* About this exercise *
The first line of the entries through the line bearing "1914x1505 pixels.": copy these lines exactly and return nothing else.

[Stored items]
- - -

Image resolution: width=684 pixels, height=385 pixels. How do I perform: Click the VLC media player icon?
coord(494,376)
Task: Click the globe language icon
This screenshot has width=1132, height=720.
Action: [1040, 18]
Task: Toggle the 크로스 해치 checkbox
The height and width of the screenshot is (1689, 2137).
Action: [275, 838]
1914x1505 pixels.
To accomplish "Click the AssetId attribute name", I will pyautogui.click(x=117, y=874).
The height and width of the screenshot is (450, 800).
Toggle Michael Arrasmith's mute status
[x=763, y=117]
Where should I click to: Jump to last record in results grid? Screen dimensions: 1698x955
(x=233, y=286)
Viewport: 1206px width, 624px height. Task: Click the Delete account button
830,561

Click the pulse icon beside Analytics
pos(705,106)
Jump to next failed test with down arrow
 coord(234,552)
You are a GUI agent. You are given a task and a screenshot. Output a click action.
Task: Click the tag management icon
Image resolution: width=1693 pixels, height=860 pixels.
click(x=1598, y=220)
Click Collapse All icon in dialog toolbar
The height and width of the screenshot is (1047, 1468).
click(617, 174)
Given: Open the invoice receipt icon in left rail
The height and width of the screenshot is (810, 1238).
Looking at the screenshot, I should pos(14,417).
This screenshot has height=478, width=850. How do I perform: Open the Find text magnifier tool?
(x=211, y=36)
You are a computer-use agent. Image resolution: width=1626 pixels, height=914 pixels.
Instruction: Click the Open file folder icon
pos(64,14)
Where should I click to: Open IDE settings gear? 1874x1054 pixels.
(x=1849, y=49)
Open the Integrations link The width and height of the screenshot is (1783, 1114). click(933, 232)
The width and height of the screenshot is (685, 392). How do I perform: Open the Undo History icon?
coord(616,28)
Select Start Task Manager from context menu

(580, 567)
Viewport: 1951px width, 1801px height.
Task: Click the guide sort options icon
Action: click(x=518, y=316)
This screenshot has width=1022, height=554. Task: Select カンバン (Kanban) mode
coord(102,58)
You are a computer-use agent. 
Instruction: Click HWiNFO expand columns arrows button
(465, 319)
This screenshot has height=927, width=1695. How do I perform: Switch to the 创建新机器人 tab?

- - -

* Response to this task *
Image resolution: width=684 pixels, height=385 pixels. How do I perform: Click the VLC media player icon?
coord(494,376)
Task: Click the globe language icon
This screenshot has width=1132, height=720.
Action: [1040, 18]
Task: Toggle the 크로스 해치 checkbox
The height and width of the screenshot is (1689, 2137).
Action: [275, 838]
1914x1505 pixels.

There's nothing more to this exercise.